Part 1: Using Universal Screening Data to Evaluate Learning Loss
and creator of The Reading Science Academy
Universal screening offers a valuable opportunity for the early identification of student needs—and its power lies not in data collection, but in data use. Because screening assessments that use minimum benchmark goals are predictive of future reading outcomes, briefly checking in on essential early literacy skills three times a year can inform decisions about continuing or changing instruction. In other words, knowing what students need today can translate into instructional actions that change their futures.
End-of-year screening data can be used to quantify learning loss and plan instructional action in several ways, including the following:
1. Identify the need for summer school
End-of-year screening data facilitates the identification of students whose scores predict that they are unlikely to be skilled readers in the future unless they receive instructional support. With the help of American Rescue Plan Elementary and Secondary School Emergency Relief (ARP ESSER) funds, instructional support is expected to be offered to many more students this year—including summer intervention, which should focus on the skills students are lacking at end-of-year screening. For example, grade 2 students who cannot read CVC words at the end of the year, could receive explicit summer tutoring in the phonics and decoding skills they have not yet mastered, using a program such as Sound Partners.
2. Plan for next school year
End-of-year screening data can help ensure alignment to student needs, as knowing the percent of students who were at risk according to end-of-year screening will inform plans for classroom reading instruction and evidence-based interventions aimed at remediating learning loss. Grade-level teams can meet with the team of teachers who will receive their students next school year to plan regular classroom reading instruction that matches incoming students’ needs, and evidence-based comprehensive after-school programming may be mapped out as supplemental support. For example, if most grade 3 students cannot read grade-level text accurately, explicit decoding may be the focus of their classroom reading instruction as they begin grade 4. Reviewing this information at year end gives the grade 4 team time to maximize the match between classroom reading instruction and the needs of the incoming students, using a program such as REWARDS®.

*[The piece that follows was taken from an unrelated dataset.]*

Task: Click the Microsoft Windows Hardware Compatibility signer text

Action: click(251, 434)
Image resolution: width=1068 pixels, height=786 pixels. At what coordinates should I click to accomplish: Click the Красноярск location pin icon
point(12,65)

3. Evaluate progress across the current school year
End-of-year screening data is a valuable tool with which to evaluate the overall health and effectiveness of the instructional system. Note that classroom reading instruction is considered “generally effective” when it supports at least 80% of students to meet grade-level expectations, and it is regarded as “well-matched” to student needs when the percentage of students who are at risk decreases across beginning-, middle- and end-of-year screenings. Grade-level teams can use the percentage change over time to determine whether they should maintain or adjust classroom reading instruction for next year. For example, if the percentage of kindergarten students at risk increased across the current school year, the grade 1 team may plan for additional differentiation of core reading instruction next school year to support explicit teaching of foundational skills with a program such as Phonics and Spelling Through Phoneme-Grapheme Mapping.

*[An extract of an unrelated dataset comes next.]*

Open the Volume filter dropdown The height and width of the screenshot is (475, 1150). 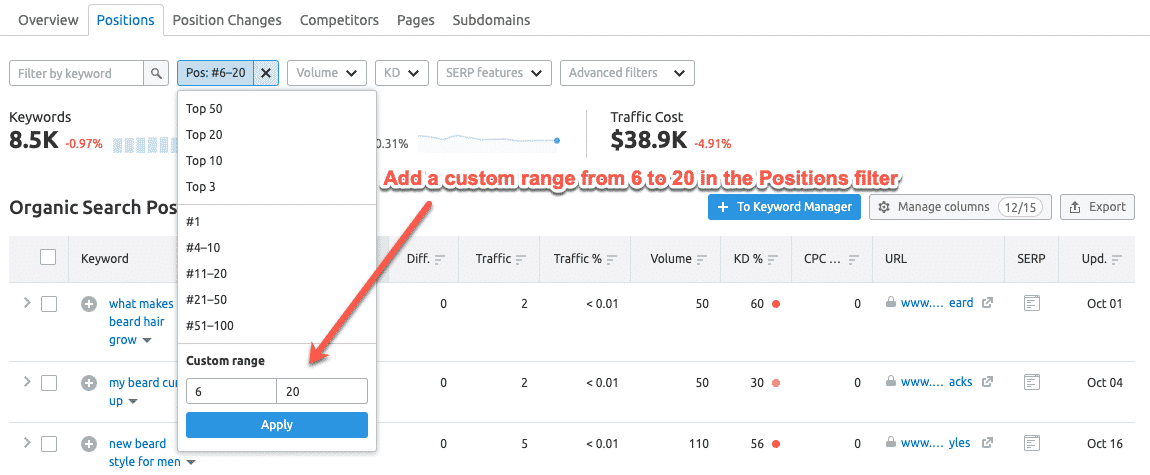point(326,73)
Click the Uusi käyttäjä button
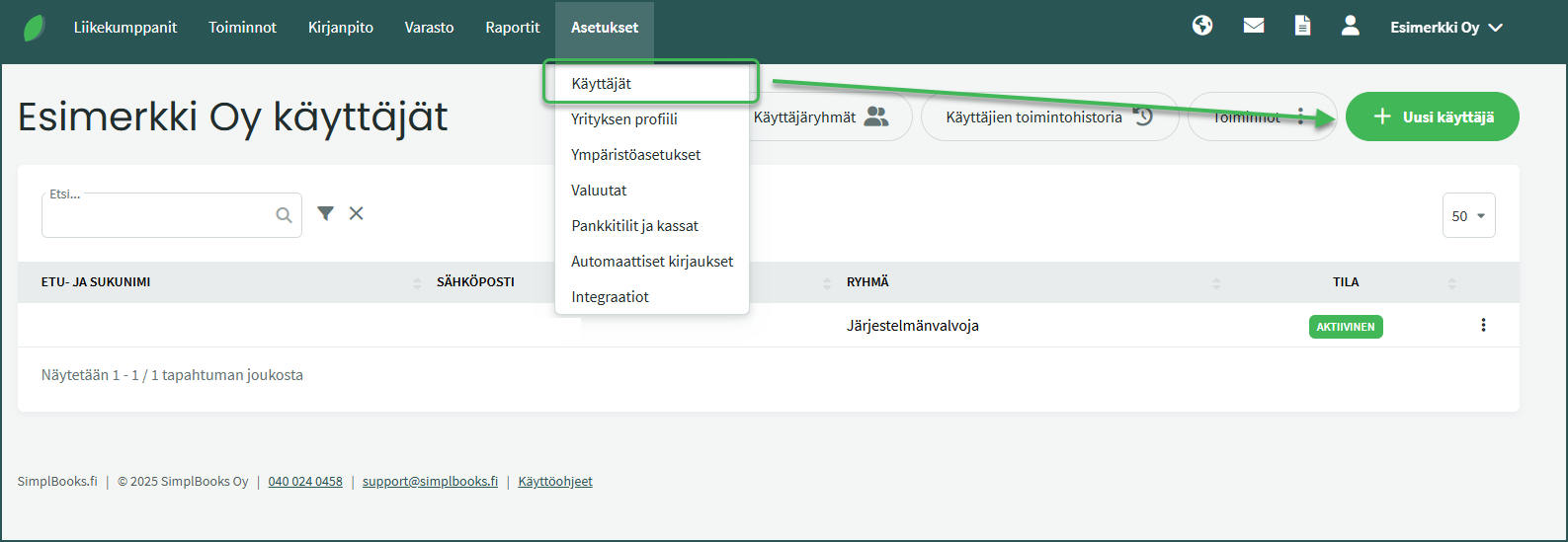 click(x=1432, y=117)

What is universal screening?
Universal screening is a powerful component of a school-wide assessment system for evaluating and eliminating learning loss. The brief, standardized indicators of the essential early literacy skills that predict important future reading outcomes can be used to identify specific skill deficits, as well as to plan next steps for instruction. Now more than ever, it is critical to act on student data to improve reading outcomes. Acadience® Reading K–6 is one example of a universal screening assessment that provides data for instructional planning; learn more about it at https://www.voyagersopris.com/product/assessment/acadience-reading/overview.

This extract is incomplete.